Derrière le moindre positionnement d'un mobilier, d'un végétal, d'un revêtement…il fallait aussi concilier entre l'aspect esthétique et l'ergonomie, la facilité à l'usage, la résistance à la dégradation, etc. C'est une réflexion très globaliste qui a été menée pour arriver à la phase d'exécution dans laquelle nous sommes.
Le projet ayant pris forme, troisséquences principales semblent émerger de l'aménagement de l'avenue Mohammed V : l'horloge universelle devant la gare, un repère urbain, sorte d'obélisque de lumière au niveau de Banque Al Maghrib, des jets d'eau intégrés et de la verdure en taupière. Votre marge de manoeuvre semble importante pour refonder le paysage de cette avenue ?
Parler de canons comportementaux liés à l'architecture des lieux ne voulait pas dire absence de marge de manœuvre. Dans le même contexte thématique, le défi était de trouver de l'insolite.
Le concept de fontaine intégrée, une technologie déjà connue par ailleurs, a été adoptée à notre architecture des symbôles et à nos motifs traditionnels. Les fontaines thématiques de l'avenue Mohammed V, qui vont être au nombre de trois, vont épouser des formes conventionnelles et traditionnelles. C'est le mariage entre la tradition et la modernité.
Le cadre existant a été respecté. Parmi les éléments identitaires du lieu, il ya aussi les palmiers qui bordent l'allée centrale de l'avenue Mohammed V. Ces palmiers sont les éléments meneurs de la thématique végétale et paysagère.
On ne peut que passer à des horizons bien inférieurs. Les parterres existants posaient des problèmes de maintenance, étaient régulièrement dégradés et ne répondaient à aucune thématique esthétique ou visuelle.
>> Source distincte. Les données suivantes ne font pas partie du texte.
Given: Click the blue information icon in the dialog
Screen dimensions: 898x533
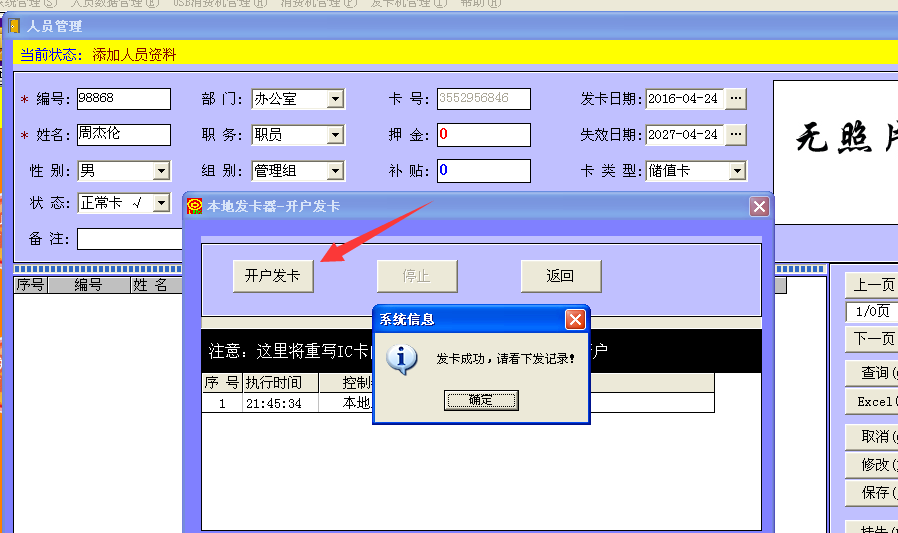Looking at the screenshot, I should click(x=402, y=358).
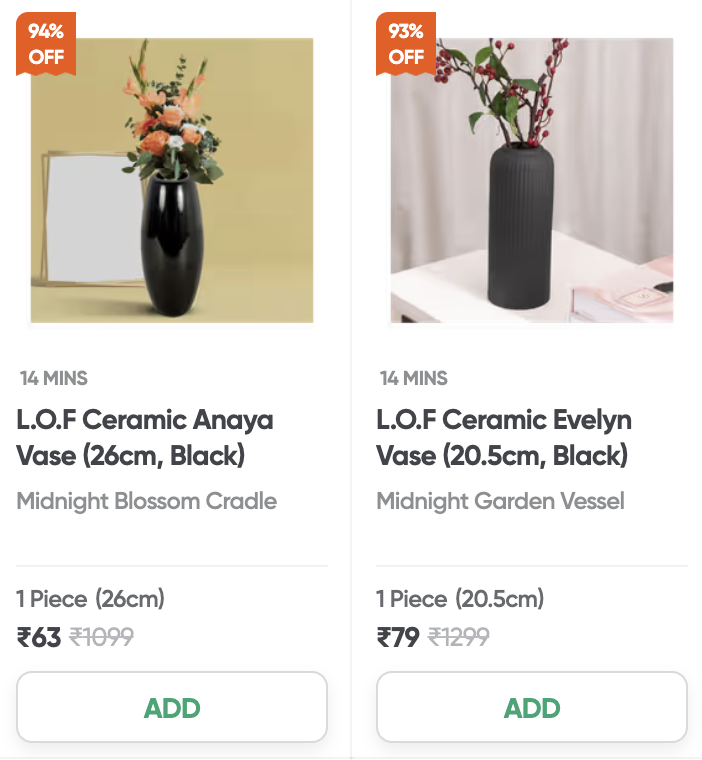Add the Evelyn Vase to cart
This screenshot has width=702, height=760.
[532, 707]
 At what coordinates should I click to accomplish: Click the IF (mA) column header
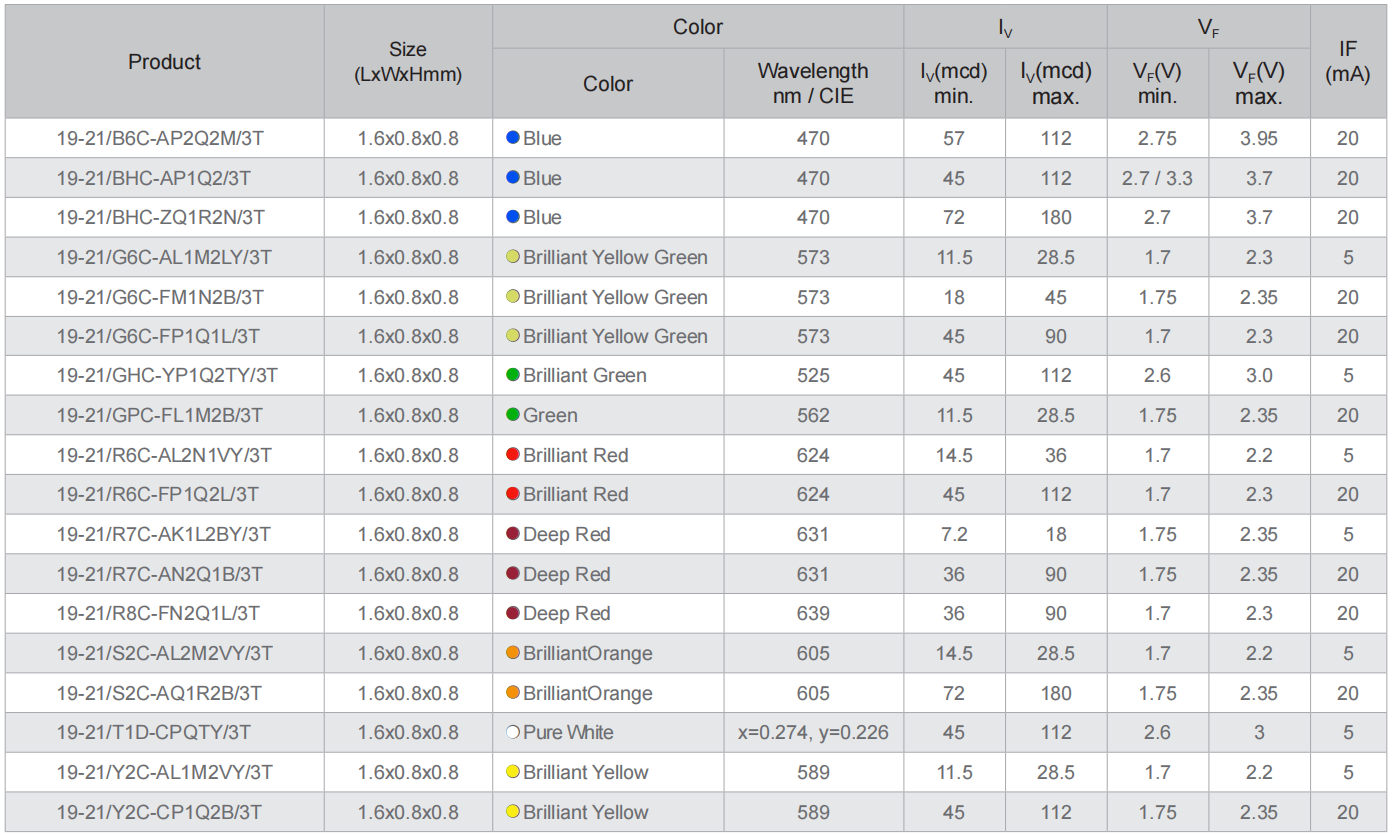(1347, 62)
Le projet est une architecture plus traditionnelle avec les jardins issus des Riads qui sont toujours en décaissé. Le promeneur dans ces jardins est en état de flottaison. Le concept spirituel de ce jardin, le décaissement par rapport à la promenade donne cette sensation de flottaison dans cet espace paradisiaque.
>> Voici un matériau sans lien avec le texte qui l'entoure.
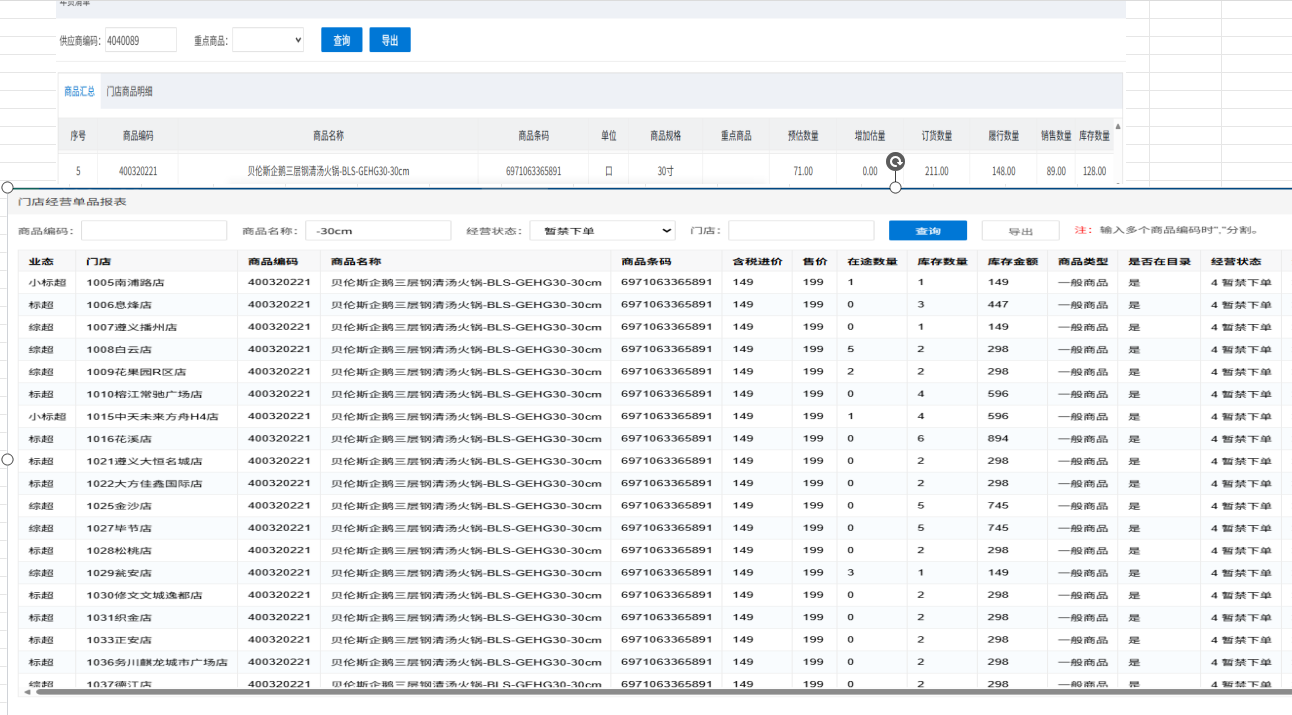Click the circular rotation handle on the image
This screenshot has height=715, width=1292.
pos(896,162)
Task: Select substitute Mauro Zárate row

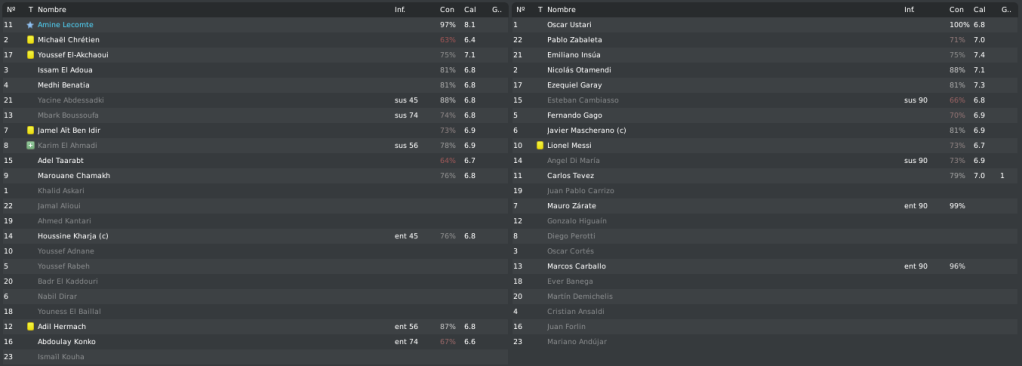Action: pos(766,206)
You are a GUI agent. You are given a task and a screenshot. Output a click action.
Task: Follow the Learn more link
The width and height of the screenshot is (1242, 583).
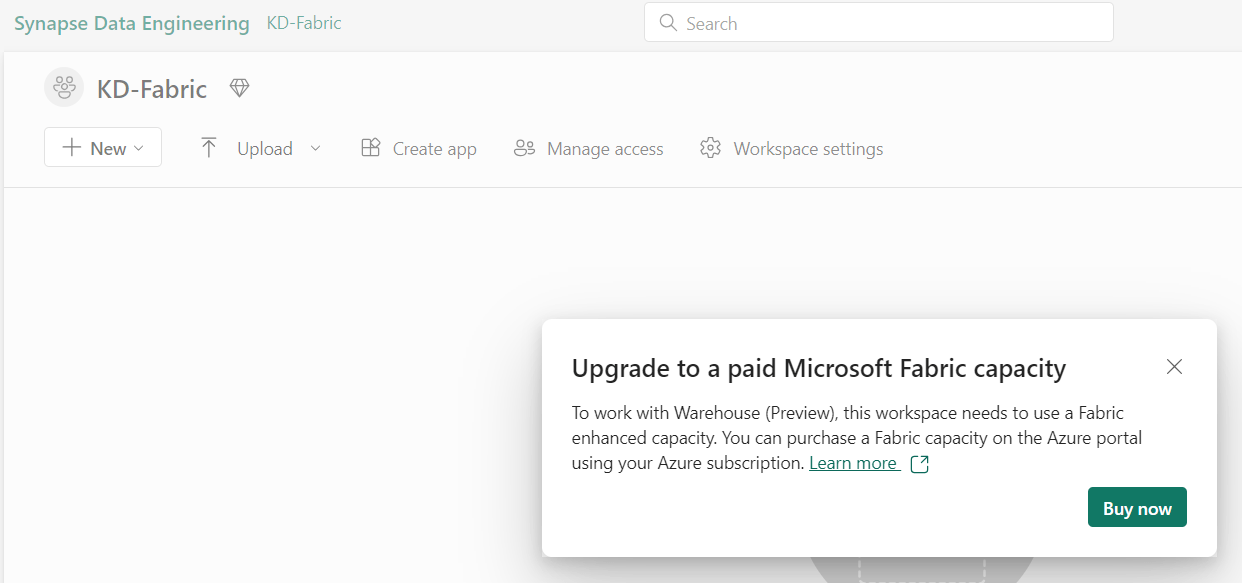853,463
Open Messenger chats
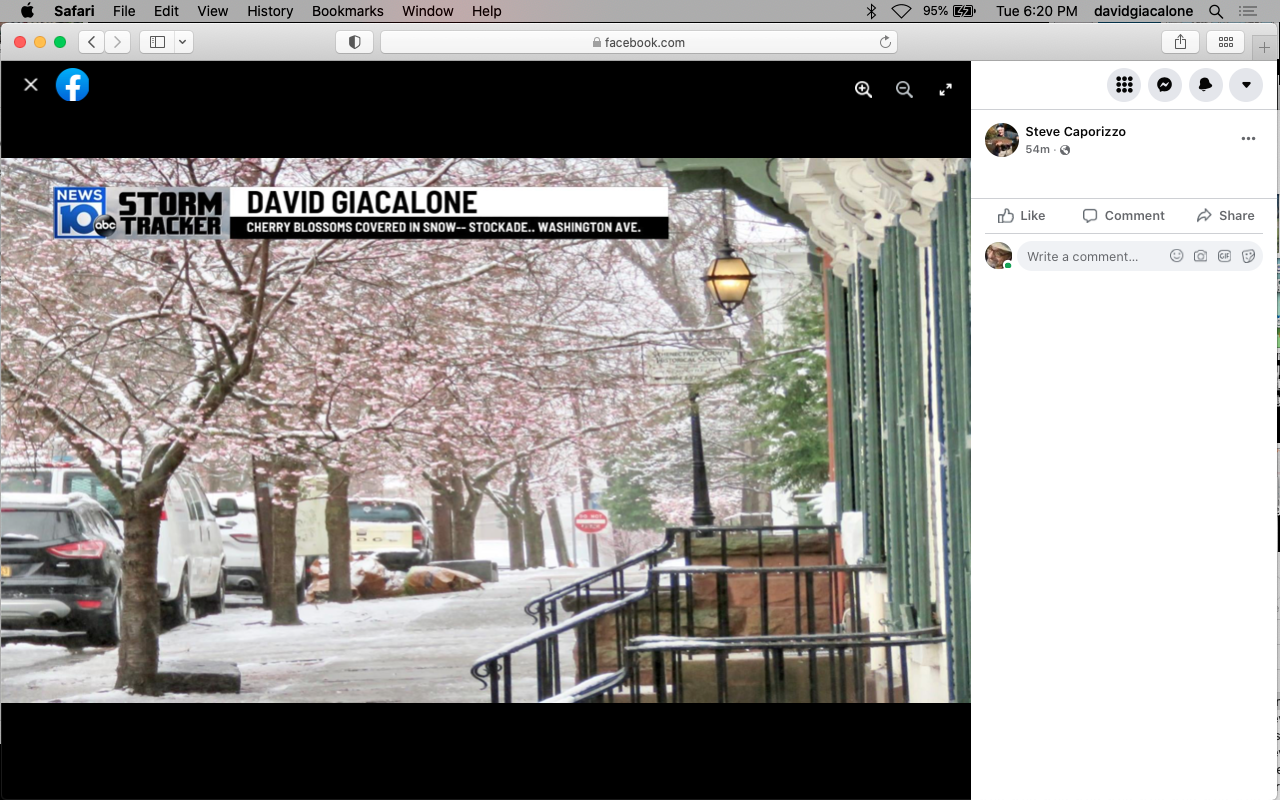This screenshot has height=800, width=1280. [1165, 85]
Il n'y a plus de physique, c'est la promenade de l'âme. C'est une promenade spirituelle. C'est la configuration du jardin qui fait que le promeneur est toujours en surélévation par rapport à l'espace de plantation.
C'est aussi des réceptacles à eau. Ce qui résoud nombre de problèmes d'irrigation et interdit l'empiétement donc la dégradation des platebandes qui sont pratiquement inaccessibles aux piétons. C'est courant dans les jardins privés. Nous allons l'appliquer dans un espace public pour l'avenue Mohammed V.
Comment concilier l'horloge universelle et le repère urbain dans cette démarche soucieuse des équilibres et de la tradition ?
L'horloge universelle est un projet en cours de validation pour des raisons purement techniques.
Des contraintes existent. Nous en sommes toujours à une étape de validation. Le projet n'est pas encore mis en œuvre. L'obélisque de lumière est la manière la plus spirituelle pour créer un repère urbain. C'est un repère qui n'est pas encombrant et qui marque de façon majestueuse le centre de Rabat. La notion de repère urbain n'est pas nouvelle dans le monde. A Casablanca, c'est la Mosquée Hassan II ou le Twin Center mais à Paris, c'est la Tour Eiffel, la Tour Montparnasse et l'Arche de la Défense qui jouent cette fonction de repère urbain.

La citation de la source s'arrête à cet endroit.